======== EXERCISE PASSAGE

Blog | Tuesday, February 11, 2014

When should a patient reject colonoscopy?

Many times over the years, I have witnessed the following scenario in my exam room. Here’s the set-up of this one act play.

I’m seated at my desktop computer. The patient is seated before me. The patient’s daughter is seated next to her mother.

Elderly patient
Attentive daughter
The doctor

Curtain’s Up

Scene I

A patient comes to see me in the office with medical issues that strongly suggest that a colonoscopy should be performed. As an aside, it is not my practice style to issue a colonoscopy edict, but rather to present the patient with available options, which should always include no testing as an alternative. I may at that point strongly urge that the patient accept my colonoscopy recommendation, but at least the patient then knows the options with their respective advantages and drawbacks.

[Reader aside: Examples of medical issues that lead most gastroenterologists and physicians to advise colonoscopy include:
• Rectal bleeding
• Change in bowel habits
• Anemia, or low blood count, with a suspected intestinal bleeding site

Several times over the course of my near quarter century career, an intelligent patient who has a good reason to have a colonoscopy declines to proceed with one and opts for nothing.]

Scene II

The patient declines any form of colonic intrusion. The attentive daughter becomes apoplectic over mom’s decision.

“Mom, you have to get this done. I did it and it was a breeze. Even Uncle Harry did it and he’s older than you.”

================
======== RECORDED DATA

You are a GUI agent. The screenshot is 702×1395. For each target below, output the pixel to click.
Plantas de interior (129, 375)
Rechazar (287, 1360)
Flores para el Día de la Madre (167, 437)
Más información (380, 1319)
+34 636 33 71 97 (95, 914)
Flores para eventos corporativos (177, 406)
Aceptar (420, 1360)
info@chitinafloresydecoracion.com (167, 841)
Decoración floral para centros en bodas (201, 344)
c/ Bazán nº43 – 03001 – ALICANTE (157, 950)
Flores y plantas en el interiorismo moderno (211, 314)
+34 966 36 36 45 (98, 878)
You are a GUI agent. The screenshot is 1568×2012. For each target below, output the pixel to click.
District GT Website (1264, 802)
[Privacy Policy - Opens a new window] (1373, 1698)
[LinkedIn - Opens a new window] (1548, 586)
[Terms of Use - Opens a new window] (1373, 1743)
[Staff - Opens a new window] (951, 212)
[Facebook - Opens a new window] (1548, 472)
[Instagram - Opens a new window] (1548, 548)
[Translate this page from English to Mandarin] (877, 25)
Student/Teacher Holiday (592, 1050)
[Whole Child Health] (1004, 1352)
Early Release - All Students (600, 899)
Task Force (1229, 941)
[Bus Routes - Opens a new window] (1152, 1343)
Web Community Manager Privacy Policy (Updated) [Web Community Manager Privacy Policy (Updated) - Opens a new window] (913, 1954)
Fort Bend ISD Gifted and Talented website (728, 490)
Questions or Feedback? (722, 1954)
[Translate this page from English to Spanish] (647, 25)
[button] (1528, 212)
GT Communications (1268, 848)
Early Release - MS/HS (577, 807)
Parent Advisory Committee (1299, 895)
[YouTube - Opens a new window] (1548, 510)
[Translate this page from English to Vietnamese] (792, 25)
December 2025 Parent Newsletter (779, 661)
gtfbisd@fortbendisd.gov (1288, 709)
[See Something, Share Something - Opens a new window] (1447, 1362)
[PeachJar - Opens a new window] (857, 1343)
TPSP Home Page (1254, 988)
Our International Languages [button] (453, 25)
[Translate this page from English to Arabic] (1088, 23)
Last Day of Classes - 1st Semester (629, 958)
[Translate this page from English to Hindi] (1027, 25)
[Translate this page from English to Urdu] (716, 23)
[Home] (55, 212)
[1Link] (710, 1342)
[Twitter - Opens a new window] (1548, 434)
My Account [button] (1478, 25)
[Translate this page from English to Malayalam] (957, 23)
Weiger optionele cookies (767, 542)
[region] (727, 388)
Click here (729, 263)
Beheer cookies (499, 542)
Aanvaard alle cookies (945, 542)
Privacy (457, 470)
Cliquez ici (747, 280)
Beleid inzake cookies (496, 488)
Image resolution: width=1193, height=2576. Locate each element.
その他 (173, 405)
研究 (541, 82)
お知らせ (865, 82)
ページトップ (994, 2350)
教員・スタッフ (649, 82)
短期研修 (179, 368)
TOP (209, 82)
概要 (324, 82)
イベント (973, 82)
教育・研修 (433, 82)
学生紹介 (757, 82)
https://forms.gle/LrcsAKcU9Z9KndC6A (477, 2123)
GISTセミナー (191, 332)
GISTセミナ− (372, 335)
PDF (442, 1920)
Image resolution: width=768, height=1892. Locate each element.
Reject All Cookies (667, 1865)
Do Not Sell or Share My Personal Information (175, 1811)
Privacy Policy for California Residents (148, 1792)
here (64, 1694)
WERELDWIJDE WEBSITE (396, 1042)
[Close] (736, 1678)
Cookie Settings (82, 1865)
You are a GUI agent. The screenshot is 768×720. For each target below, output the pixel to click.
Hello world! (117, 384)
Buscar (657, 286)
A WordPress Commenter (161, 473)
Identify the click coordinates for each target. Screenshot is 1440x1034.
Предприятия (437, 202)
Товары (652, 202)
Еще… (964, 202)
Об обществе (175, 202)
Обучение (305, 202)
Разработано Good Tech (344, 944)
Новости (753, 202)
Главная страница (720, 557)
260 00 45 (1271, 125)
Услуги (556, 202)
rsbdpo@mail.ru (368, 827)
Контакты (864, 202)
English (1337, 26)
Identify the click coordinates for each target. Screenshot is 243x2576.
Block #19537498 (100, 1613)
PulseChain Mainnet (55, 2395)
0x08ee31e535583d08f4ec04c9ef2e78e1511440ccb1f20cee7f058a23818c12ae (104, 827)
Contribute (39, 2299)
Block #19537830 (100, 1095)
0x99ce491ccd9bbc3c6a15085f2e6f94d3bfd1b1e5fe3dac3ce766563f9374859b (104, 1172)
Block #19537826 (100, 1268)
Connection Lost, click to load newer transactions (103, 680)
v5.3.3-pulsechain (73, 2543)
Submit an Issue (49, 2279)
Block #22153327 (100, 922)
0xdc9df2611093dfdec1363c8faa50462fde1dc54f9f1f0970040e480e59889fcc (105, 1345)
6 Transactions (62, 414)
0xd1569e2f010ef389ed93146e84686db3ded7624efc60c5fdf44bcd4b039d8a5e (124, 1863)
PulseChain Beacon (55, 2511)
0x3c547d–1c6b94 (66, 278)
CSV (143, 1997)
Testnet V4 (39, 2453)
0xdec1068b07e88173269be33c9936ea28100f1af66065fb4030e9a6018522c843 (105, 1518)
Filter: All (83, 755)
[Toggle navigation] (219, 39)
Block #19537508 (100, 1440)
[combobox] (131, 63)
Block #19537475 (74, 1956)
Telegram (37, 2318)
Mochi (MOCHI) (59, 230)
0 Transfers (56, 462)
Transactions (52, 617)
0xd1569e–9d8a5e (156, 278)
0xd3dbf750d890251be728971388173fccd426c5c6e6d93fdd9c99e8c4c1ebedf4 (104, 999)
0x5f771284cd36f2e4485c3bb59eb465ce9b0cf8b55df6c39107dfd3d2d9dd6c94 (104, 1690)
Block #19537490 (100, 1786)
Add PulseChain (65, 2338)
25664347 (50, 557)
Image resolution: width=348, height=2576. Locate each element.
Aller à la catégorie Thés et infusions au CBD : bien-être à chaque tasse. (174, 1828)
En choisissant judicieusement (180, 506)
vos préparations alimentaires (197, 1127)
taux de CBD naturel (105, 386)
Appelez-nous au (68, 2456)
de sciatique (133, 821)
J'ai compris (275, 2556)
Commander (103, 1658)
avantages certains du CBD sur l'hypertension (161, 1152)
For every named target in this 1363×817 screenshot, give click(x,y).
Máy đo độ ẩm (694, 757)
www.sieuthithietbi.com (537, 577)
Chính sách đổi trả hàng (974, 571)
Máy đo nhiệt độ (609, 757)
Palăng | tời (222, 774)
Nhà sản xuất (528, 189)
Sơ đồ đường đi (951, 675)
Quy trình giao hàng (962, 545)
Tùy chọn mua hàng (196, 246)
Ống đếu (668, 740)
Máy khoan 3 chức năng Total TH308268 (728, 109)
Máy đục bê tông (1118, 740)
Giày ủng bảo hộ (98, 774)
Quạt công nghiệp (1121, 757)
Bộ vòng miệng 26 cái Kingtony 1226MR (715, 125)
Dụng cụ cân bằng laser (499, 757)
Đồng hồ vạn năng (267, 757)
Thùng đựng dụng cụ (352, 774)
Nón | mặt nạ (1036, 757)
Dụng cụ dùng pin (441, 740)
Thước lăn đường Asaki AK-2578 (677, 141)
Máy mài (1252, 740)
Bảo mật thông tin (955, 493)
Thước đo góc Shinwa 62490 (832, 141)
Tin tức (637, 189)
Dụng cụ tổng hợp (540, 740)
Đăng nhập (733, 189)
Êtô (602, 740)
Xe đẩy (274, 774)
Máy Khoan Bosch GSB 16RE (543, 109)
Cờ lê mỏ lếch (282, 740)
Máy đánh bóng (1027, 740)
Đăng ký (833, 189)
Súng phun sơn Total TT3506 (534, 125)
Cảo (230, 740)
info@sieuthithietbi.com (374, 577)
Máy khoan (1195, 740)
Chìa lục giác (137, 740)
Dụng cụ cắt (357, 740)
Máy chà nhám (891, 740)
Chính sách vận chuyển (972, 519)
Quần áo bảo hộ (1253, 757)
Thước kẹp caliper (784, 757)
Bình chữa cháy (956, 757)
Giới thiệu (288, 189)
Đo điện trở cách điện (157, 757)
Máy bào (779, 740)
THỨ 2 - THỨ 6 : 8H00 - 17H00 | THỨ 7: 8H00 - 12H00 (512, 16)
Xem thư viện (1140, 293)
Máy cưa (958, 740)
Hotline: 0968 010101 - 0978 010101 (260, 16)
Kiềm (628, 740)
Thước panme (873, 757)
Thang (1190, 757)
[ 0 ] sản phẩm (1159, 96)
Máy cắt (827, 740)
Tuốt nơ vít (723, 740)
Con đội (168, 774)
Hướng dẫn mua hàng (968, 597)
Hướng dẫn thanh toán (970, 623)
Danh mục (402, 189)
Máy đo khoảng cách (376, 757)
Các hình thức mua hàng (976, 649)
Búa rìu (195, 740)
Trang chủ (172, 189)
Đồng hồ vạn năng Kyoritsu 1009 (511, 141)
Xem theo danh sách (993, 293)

================

*EXERCISE REQUIREMENTS:*
a – In the blog post about rejecting colonoscopy, who does the daughter say had the procedure even though he is older than her mother?
b – Continue the blog post about when a patient should reject colonoscopy from the point where it stops.

*OUTPUTS IN ORDER:*
a – Uncle Harry.

b –
Of course, the patient’s view dictates the outcome, as it should. The patient in these cases is elderly and uses an entirely different playbook from the child, who would readily consent to the procedure herself. The child is entirely well meaning and frightened that her parent might harbor a serious condition, which is entirely possible. The patient views this issue, and life in general, through a different lens. Decisions are weighed using a different set of weights and measures. The parent may have lived a long an full life and has personal priorities that differ from those of younger loved ones. When I witness these occasional conflicts in the office, the child is clearly vexed while the patient is at peace.

Most of the time, a parent and child are in agreement with the chosen course of action. But, not always. These situations taught me an important lesson that I never learned in medical school. Patients are unique individuals whose view of the world, accumulated life experiences and station in life may lead to unpredictable decisions. These plays often have surprise endings.

This post by Michael Kirsch, MD, FACP, appeared at MD Whistleblower. Dr. Kirsch is a full time practicing physician and writer who addresses the joys and challenges of medical practice, including controversies in the doctor-patient relationship, medical ethics and measuring medical quality. When he's not writing, he's performing colonoscopies.